En réalité, on comprend très vite que ce roman, extrêmement libre dans la forme tout en adoptant un style soutenu et fouillé, est une grande pensée qui se déploie et ne cesse de s’interroger. L’auteur, régulièrement, nous rappelle à l’ordre. S’il avait voulu nous raconter cette histoire, il nous aurait dit cela, puis cela. Mais il ne l’a pas fait. Enfin si. Mais sous nos yeux, en filigrane, c’est tout son cœur qu’il nous dévoile. On ne sait plus bien qui d’Eric ou de Nicolas parle. On ne sait plus bien qui de la femme ou de la maîtresse incarne Margot. Mais qu’importe, c’était le but. Nous livrer, à l’état pur, une saisissante méditation sur la puissance de la beauté, de l’art et de l’amour, qui peuvent littéralement sauver des vies.


Et même si le personnage troublant de Marie peut nous mettre mal à l’aise, ou nous perdre quelque fois, il est incontestable que ce roman c’est d’abord une magnifique ode à la femme qu’il aime depuis dix-huit ans. C’est le livre d’un homme, éperdument amoureux de sa femme, capable de parler de l’amour au sein d’un couple comme personne. On le sent écorché vif, anéanti, abasourdi, en colère aussi. On le voit se battre à corps perdu pour accompagner sa femme dans cette épreuve inconcevable, lutter pour continuer à déposer délicatement des petites gouttes de beauté dans leur quotidien, faire de cette période terrible quelque chose qu’il leur arrive parfois, sa femme et lui, de regarder avec tendresse et nostalgie. Aussi horrible que cela puisse paraître.

Car jamais n’ont-ils été aussi proches. Jamais leurs forces n’ont elles été si unies, si imbriquées, indémêlables, dans un même combat. Un combat pour la vie. Celle de sa femme d’abord et avant tout. Et celle de son livre, sorti en septembre, ou de sa symphonie, vous l’aurez compris c’est selon.

Bien qu’un peu déstabilisée (au début notamment) par la posture de démiurge salvateur que l’auteur donne à son personnage, j’ai vite été séduite par l’honnêteté d’Eric Reinhardt, sa puissance d’évocation et surtout les mots écrits au sujet de sa femme. J’ai été touchée par la force de cet amour, sa douceur et sa liberté. Son intelligence aussi. Magnifique. J’ai aimé la profondeur psychologique des personnages, leur force, leurs incohérences, leurs peurs, leurs joies. Le passage de la table ronde à Aix-en-Provence est délicieux et impressionnant de justesse ; celui durant lequel Nicolas et sa femme parlent de ce que la maladie a changé chez Mathilde, dans son cœur, dans son corps, au plus profond d’elle même, dans son intimité, est subjuguant de beauté.


« Ne plus avoir de cycles me manque. Mon corps est comme un monde sans saisons. Or les saisons sont importantes pour moi. Là on est en janvier et j’y pense tout le temps, j’ai hâte que le printemps revienne, je m’en réjouis d’avance, je pense à mon jardin, aux fleurs, à mes plantes, aux arbres, on ne peut pas vivre sans cycles, mon corps a perdu ses cycles en l’espace de six mois, sans préavis. C’est très archaïque. Je ne sais pas si les hommes peuvent comprendre ça, est-ce que tu comprends ça ? m’avait demandé Margot l’un ou l’autre de ces trois uniques soirs. »

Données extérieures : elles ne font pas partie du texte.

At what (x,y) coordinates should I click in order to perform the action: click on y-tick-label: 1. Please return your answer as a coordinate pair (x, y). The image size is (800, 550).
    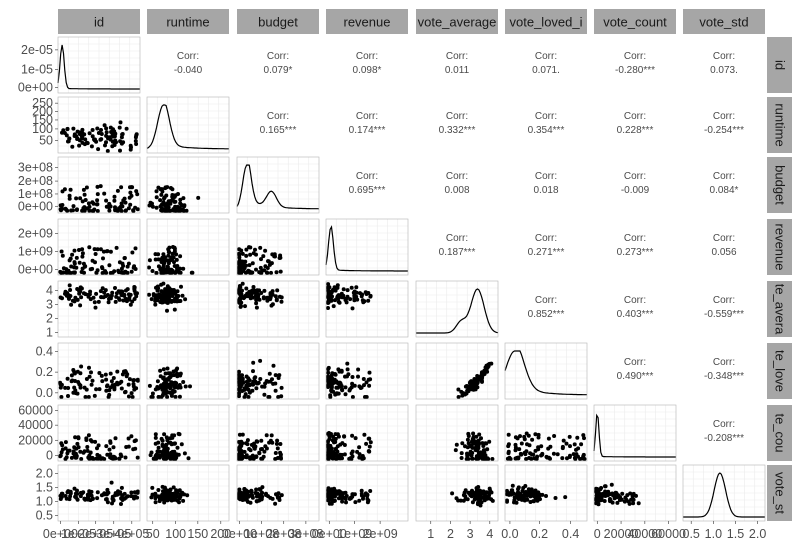
    Looking at the image, I should click on (50, 333).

Et rien que parce qu’il est bon de sentir affleurer la « vraie vie » au cœur des romans, et que l’on se surprend à s’amouracher de l’idée du couple traversant les années et la vie avec le même amour, la même urgence, la même transcendance, je ne peux que vous conseiller de vous plonger dans ce court roman, étonnant et plein de grâce.